If not, does that mean that the legislators knew that Cuomo was going to veto it and were really voting to tally for themselves a painless pro-transit vote for their resumes?
Passing in both houses is not the same as getting 2/3 in both houses needed for a veto override.
Though I learn upon research that it passed UNANIMOUSLY in both houses, which means they really SHOULD do a veto override.
What is Cuomo up to?
Small clarification, the Transit Lockbox bill applied statewide, not just to MTA funding. This is why the bill garnered editorial support from Upstate papers and transit interests. Fund raids that are tiny by MTA standards have devastating effects on small Upstate bus systems.
Exactly. Cuomo just shafted all the upstate cities.
Because he’s evil, I guess. I can’t see why else he did it.
— Cuomo also vetoed A6249, a bill that would have required the MTA to issue reports detailing all service cuts since 2008 along with a plan to restore service–
That sounds like a smart decision. This bill assumes that no service cuts since 2006 were justified. And that every cut should be restored.
Which genius wrote that one up?
Some service should be cut back. Including a decent number of the express bus pollution / congestion machines that run empty half the time.
Cuomo can’t be trusted with an emergency override button. He was able to pass the poorly put together NY SAFE gun laws without the requisite public review period by inappropriately declaring an public safety emergency. Regardless of your views on gun rights, you have to agree that public review periods are mandated for a reason and cannot be bypassed for political reasons.

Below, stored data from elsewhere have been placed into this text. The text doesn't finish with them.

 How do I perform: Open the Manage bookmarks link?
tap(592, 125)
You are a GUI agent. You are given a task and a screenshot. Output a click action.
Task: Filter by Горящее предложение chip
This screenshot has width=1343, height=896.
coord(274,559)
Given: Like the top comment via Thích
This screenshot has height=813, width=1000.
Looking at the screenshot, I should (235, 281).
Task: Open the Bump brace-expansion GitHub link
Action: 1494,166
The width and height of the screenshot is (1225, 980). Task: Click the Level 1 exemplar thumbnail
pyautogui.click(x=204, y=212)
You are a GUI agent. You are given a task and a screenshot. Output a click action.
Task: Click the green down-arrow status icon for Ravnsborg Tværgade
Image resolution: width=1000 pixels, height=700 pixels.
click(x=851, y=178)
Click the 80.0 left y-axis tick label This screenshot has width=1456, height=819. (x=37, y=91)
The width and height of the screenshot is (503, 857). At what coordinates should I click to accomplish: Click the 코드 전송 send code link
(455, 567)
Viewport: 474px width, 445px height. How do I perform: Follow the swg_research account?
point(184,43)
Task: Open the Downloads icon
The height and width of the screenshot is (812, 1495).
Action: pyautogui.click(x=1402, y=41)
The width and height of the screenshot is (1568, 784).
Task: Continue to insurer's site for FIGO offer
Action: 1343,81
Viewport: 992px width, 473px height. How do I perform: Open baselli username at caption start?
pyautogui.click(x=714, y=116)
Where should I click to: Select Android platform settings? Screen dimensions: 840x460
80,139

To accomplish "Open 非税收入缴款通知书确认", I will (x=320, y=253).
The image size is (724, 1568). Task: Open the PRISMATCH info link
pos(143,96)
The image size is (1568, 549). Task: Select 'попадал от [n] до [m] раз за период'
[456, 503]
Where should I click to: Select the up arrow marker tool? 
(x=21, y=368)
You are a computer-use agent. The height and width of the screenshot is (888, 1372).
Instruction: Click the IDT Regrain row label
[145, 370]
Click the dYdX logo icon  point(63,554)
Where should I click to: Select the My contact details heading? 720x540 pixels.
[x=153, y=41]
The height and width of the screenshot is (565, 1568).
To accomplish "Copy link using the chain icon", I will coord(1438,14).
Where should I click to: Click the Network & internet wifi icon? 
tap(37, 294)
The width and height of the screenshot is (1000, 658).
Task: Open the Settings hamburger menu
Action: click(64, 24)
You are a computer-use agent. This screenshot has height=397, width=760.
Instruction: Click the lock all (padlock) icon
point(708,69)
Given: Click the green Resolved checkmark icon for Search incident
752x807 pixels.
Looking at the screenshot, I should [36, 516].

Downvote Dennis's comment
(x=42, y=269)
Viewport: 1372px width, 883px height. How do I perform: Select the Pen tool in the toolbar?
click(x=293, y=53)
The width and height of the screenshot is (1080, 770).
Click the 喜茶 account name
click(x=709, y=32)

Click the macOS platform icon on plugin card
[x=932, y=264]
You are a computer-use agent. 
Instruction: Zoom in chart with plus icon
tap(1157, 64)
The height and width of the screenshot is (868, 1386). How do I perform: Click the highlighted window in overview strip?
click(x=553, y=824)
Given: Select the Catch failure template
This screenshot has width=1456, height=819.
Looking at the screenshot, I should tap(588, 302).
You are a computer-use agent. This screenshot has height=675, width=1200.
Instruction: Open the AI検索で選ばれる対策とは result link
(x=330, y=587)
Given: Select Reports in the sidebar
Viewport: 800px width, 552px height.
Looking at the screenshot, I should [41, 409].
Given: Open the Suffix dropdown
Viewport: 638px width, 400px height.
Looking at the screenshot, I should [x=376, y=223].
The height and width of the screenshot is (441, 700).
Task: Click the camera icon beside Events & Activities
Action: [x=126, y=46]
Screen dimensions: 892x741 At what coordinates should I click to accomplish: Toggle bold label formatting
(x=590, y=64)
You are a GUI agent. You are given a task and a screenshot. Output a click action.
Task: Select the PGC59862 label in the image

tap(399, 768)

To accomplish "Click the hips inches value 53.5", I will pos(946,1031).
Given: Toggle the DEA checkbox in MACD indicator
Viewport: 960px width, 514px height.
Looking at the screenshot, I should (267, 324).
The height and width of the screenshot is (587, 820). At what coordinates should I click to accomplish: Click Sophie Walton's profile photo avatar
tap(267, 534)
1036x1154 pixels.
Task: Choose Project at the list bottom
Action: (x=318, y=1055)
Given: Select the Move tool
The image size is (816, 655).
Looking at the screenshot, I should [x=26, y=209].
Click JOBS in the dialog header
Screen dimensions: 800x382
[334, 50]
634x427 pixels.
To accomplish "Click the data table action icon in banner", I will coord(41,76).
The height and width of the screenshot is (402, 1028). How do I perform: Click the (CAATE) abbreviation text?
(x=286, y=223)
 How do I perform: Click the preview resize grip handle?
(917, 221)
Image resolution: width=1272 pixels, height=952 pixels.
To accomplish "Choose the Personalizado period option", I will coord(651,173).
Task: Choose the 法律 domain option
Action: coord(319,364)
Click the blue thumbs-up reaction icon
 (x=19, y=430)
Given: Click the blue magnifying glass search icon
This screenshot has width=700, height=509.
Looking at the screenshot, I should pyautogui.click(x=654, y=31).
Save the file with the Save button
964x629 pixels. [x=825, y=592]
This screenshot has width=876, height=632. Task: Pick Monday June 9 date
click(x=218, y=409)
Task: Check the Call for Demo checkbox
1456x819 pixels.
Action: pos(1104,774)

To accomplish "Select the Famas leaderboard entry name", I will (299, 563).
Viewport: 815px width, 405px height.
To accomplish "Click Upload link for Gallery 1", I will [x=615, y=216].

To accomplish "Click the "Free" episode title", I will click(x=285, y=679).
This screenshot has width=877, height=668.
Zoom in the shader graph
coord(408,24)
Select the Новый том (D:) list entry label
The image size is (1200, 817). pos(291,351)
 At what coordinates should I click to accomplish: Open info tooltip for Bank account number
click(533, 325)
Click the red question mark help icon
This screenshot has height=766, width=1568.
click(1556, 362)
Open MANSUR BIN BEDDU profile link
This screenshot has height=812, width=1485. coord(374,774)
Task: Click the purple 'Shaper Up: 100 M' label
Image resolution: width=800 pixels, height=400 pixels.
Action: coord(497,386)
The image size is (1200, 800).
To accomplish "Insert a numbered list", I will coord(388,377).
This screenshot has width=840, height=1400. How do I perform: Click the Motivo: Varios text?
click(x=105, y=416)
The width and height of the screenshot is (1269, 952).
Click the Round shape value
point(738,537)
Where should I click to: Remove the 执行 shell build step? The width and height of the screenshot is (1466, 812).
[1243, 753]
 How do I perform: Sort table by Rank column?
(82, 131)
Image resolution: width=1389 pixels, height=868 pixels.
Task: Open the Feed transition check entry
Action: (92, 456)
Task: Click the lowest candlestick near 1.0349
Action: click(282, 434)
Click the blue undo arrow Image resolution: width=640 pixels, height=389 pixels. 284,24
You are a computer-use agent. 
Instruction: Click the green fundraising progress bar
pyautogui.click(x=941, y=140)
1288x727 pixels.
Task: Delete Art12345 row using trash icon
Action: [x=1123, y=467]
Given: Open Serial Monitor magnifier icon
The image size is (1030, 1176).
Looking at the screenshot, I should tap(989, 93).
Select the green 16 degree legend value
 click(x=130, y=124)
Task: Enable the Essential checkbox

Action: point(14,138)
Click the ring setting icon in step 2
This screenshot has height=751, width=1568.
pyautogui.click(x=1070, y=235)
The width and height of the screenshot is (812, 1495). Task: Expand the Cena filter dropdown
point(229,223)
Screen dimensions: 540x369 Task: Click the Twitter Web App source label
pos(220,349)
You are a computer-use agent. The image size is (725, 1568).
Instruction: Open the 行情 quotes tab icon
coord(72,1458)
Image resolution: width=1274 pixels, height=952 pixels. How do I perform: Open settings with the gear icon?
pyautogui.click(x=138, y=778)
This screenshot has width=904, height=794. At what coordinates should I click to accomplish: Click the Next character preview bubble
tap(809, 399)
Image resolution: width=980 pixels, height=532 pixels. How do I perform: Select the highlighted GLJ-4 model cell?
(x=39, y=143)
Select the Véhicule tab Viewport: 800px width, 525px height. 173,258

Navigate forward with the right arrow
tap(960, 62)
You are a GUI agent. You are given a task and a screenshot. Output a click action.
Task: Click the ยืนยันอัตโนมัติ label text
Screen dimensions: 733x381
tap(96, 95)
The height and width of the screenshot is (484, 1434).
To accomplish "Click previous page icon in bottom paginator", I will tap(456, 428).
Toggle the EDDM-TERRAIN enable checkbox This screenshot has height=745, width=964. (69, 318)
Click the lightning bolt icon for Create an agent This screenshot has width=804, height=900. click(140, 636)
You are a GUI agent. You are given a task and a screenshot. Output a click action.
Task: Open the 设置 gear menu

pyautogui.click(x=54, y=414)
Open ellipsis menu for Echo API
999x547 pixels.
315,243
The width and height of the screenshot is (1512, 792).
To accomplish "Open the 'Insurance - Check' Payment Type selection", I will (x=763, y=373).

The SAFE law is a pile of nonsense. A friend of mine who is a gun collector was all set to get upset about it… until he went through it in detail and said “This does nothing. It’s just a publicity stunt.”
This article uses the word “impact” four times. Please give this word a rest.
It’s an impact statement. That’s the phrase for it. Sorry it offends you, anonymous Internet commenter.
…especially in articles about TRANSIT.